Unfortunately, you're correct; I don't believe that I understand it well enough otherwise I would have realized that, as you say. This is a homework problem but for my own benefit since the professor doesn't collect or go over any of the homework. So knowing that this argument wouldn't cut it now is better to hear now then to see later on a test b/c I wasn't aware. I've spread myself a bit thin this semester and so I feel like my learning has been on the superficial side as I go from subject to subject. There are still some fundamentals that I am shakey on, such as isomorphism, one-to-one, etc, but I'm working on it.

That aside, using what's been pointed out/what I know:
I understand that in order to find the dimensions of a vector/sub space, you need to find the basis because however many vectors are in a basis is equal to the dimension for that space. In order to create any vector whose first and third entries are the same, we would only need two vectors; one for the first and second entries, and one for the second entries. These two vectors are linearly independent and would form the basis for a subspace whose vectors contain entries where the first and third are equal, and the only way to get to the zero vector using these vectors is if the weights are zero. With that in mind, the dimension would be two because the number of vectors in the basis is two.

Is that adequate?

 

[Mark44]

In order to create any vector whose first and third entries are the same, we would only need two vectors; one for the first and second third entries, and one for the second entries.

Fixed the above.
A system of equations that represents the vectors in your subspace would be:
x = x
y = y
z = x
Here x and y are arbitrary (free variables), but z is dependent on x. From this system of equations you can go directly to a vector equation, as you did in your work in post #1.
$\begin{bmatrix}x \\ y \\z \end{bmatrix} = \begin{bmatrix}x \\ y \\x \end{bmatrix} = x\begin{bmatrix}1 \\ 0 \\1 \end{bmatrix} + y\begin{bmatrix}0 \\ 1 \\0 \end{bmatrix}$, and there's your basis for the subspace. The two vectors are obviously linearly independent, since neither is a multiple of the other. The subspace, a plane in $\mathbb R^3$ is spanned by these two vectors, and is generated by the set of all linear combinations of these two vectors (which is just restating "spanned by" in different words) .

^^^^

> **Short problem 1**: Can you reproduce the part of the forum thread that opens with the words containing "Is that adequate?" and closes with "Fixed the above.", swapping "vectors" for "columns"?
> **Short problem 2**: Can you transcribe, with no changes, only the entries from the line containing "Gwen (707, 341)" through the line containing "speaker [234, 1100]", both lines included?

^^^^

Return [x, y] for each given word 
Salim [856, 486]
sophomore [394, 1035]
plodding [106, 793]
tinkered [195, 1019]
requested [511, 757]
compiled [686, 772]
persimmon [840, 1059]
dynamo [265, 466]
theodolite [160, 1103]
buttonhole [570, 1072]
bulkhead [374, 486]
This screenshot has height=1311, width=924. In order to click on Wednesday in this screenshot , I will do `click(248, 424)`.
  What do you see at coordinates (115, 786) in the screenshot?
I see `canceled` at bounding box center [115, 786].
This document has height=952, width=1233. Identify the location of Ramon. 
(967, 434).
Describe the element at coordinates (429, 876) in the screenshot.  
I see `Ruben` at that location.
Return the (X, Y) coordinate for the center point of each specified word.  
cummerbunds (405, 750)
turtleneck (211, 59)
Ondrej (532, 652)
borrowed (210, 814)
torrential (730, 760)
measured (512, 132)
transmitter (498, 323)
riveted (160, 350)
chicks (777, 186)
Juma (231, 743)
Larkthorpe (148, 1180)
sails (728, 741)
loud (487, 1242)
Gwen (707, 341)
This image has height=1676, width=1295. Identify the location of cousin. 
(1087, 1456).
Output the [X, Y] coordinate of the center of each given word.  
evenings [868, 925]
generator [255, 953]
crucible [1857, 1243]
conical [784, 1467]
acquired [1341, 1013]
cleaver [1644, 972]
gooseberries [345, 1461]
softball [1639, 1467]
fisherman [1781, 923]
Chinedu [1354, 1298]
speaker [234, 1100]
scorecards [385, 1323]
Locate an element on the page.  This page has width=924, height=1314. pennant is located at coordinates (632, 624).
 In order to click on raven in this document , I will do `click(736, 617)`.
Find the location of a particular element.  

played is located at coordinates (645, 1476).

^^^^

> **Full answer 1**:
Is that adequate?

 

[Mark44]

In order to create any vector whose first and third entries are the same, we would only need two columns; one for the first and second third entries, and one for the second entries.

Fixed the above.

> **Full answer 2**:
Gwen (707, 341)
This image has height=1676, width=1295. Identify the location of cousin. 
(1087, 1456).
Output the [X, Y] coordinate of the center of each given word.  
evenings [868, 925]
generator [255, 953]
crucible [1857, 1243]
conical [784, 1467]
acquired [1341, 1013]
cleaver [1644, 972]
gooseberries [345, 1461]
softball [1639, 1467]
fisherman [1781, 923]
Chinedu [1354, 1298]
speaker [234, 1100]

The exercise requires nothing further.